La fulminación exprés de Jaume Alonso-Cuevillas por parte de su partido, JxCat, como secretario segundo de la mesa del Parlament de Catalunya, es un síntoma de unos tiempos convulsos en los que, ante la confusión ideológica y la debilidad democrática, los espacios políticos tienden a la solución conservadora de cerrar filas y penalizar el debate. De hecho, es una tendencia propia de la política partidista entendida en el peor sentido de la expresión, tendencia que se extrema cuando vienen mal dadas, cuando el mapa político es inseguro, cuando la separación de poderes se tambalea y cuando el populismo antipolítico saca cada vez más la cabeza. Y cuando, como consecuencia de todo, da miedo el debate serio de ideas y se corta de raíz la autocrítica.
Es en situaciones así que, haciendo valer una rigidez que se viste de coherencia, se penaliza más que nunca, no ya la disidencia, sino la mera discrepancia, el más mínimo matiz. El diálogo, no ya externo, sino incluso el interno, es visto entonces como un peligro. Los discursos se radicalizan, se enrocan y se blindan, de forma que los partidos premian por encima de todo la fidelidad absoluta, sin rendijas, con el objetivo de que nadie se salga del argumentario oficial, marcado por unos liderazgos blindados. Pensar por uno mismo pasa a ser un riesgo. Pero, en realidad, esta manera de hacer política es la negación misma de la política, es decir, de la palabra conversada, del contraste de opiniones, del diálogo inteligente y libre. Aunque sea sin pretenderlo, se instaura el régimen del miedo. Quien se mueve no sale en la foto. O directamente es expulsado de la foto, como le ha pasado a Cuevillas por haber expresado sus matices sobre la estrategia de “confrontación inteligente” de JxCat, un concepto ambiguo que él ha querido acotar y, en concreto, disociar de la práctica de las declaraciones simbólicas, una vía que cree que trae más problemas (inhabilitaciones) que beneficios políticos efectivos.

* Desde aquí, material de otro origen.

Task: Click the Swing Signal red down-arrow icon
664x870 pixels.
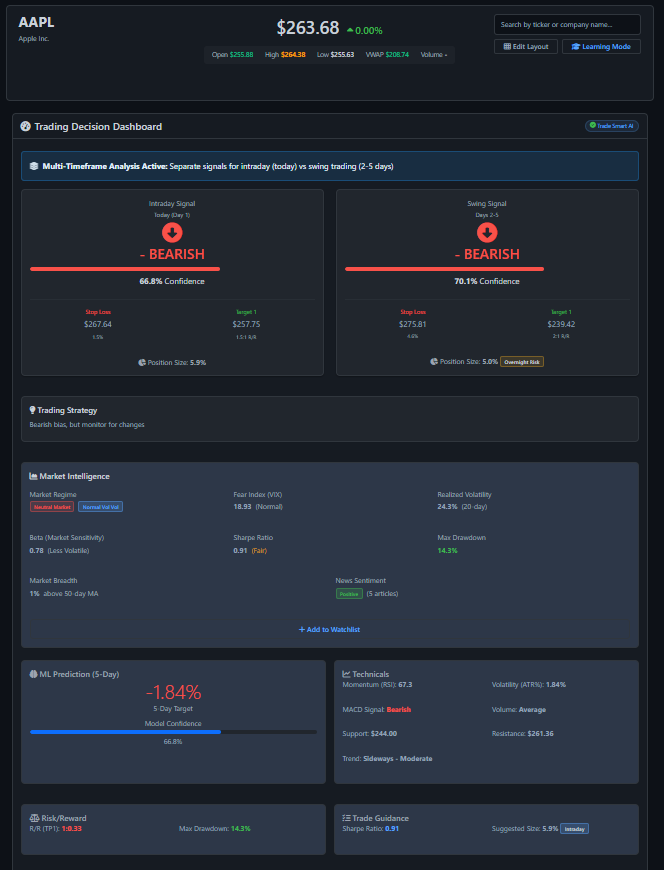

Porque, de hecho, este es el problema de fondo: la immolación permanente por cualquier simbolismo menor no lleva a ninguna parte. La defensa de la soberanía del Parlament, y de los derechos y libertades básicos amenazados, no puede depender de una gestualidad retórica que, al fin y al cabo, provoca sobre todo frustración e impotencia en la gente y que, además, como se ha visto en la última legislatura, no ha hecho sino generar más división y romper con el imprescindible principio de realidad. Un principio que en plena crisis sanitaria y económica debido a la pandemia tendría que servir para priorizar la eficacia de gestión y el buen gobierno. Precisamente ahora que se negocia la formación de un gobierno que responda a la mayoría soberanista, la reflexión de Cuevillas es pertinente y como mínimo se tendría que poder debatir con tranquilidad, sin purgas ni exclusiones. Por desgracia, el hecho de apartar al secretario segundo de la mesa no ayuda a crear el necesario clima de entendimiento, y, de verdad, no puede mandar el miedo a decirse las verdades. Más bien lo que hace es cerrar puertas y enrarecer todavía más el ambiente, y de paso debilitar la imagen que la ciudadanía tiene de la clase política en su conjunto, y en este caso de la independentista en particular.